Detection of Arabidopsis lincRNAs by RepTAS and ATH lincRNA v1 Arrays.
(A) Distribution in 200 tiling arrays of lincRNAs detected by RepTAS. Blue bars show predicted lincRNAs, whereas red bars show 85 to ∼140-nucleotide signal peaks or partial transcripts detected by only two neighboring positive probes. Such partial transcripts were considered to be false positives. See Methods for details.
(B) Changes of lincRNA expression levels in roots and leaves detected by custom array and RNA-seq. lincRNAs with more than twofold change in expression level are represented by blue solid circles. Gray dashed lines show a twofold change in expression level. FPKM, fragments per kilobase of exon per million fragments mapped (Cabili et al., 2011).

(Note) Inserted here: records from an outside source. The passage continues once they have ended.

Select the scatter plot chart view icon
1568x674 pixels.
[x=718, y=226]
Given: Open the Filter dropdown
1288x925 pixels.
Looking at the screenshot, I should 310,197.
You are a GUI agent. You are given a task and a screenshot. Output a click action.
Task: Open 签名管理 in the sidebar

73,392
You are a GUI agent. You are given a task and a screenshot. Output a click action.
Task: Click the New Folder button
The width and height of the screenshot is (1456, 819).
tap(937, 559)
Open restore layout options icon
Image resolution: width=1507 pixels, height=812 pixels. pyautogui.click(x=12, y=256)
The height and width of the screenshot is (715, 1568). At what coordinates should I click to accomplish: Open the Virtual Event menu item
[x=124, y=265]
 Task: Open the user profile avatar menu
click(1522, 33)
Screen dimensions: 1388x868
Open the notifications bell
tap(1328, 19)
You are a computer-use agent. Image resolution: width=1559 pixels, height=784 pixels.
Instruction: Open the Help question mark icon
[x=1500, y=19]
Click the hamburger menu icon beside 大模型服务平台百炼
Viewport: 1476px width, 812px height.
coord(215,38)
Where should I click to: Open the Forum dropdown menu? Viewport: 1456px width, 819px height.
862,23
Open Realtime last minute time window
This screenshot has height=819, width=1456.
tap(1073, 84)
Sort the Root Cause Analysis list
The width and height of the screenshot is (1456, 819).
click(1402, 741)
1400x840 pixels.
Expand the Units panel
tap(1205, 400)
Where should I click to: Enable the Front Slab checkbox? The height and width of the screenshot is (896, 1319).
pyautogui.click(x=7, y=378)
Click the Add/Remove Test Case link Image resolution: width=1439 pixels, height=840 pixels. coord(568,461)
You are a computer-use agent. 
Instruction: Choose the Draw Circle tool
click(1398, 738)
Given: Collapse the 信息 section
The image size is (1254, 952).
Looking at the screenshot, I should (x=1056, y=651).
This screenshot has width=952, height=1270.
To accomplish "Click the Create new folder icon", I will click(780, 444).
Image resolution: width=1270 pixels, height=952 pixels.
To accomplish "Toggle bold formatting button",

(C) Expression levels of lincRNAs, pri-miRNAs, and mRNAs in two independent flower samples detected by ATH lincRNA v1 arrays. The x axis and y axis give log2 values of signal intensity detected in two biological replicates. Blue solid circles, lincRNAs; green squares, mRNAs; red triangles, pri-miRNAs; and gray solid circles, lincRNAs with signal intensities below the background value. Shadow shows the range of twofold change in signal intensity of each transcript.
(D) Accumulative distribution of lincRNA, pri-miRNA, and mRNA expression levels detected by ATH lincRNA v1 arrays. Green, mRNAs; red, lincRNAs; blue, pri-miRNAs; and brown, negative control probes. Average signal values of two independent flower samples are given.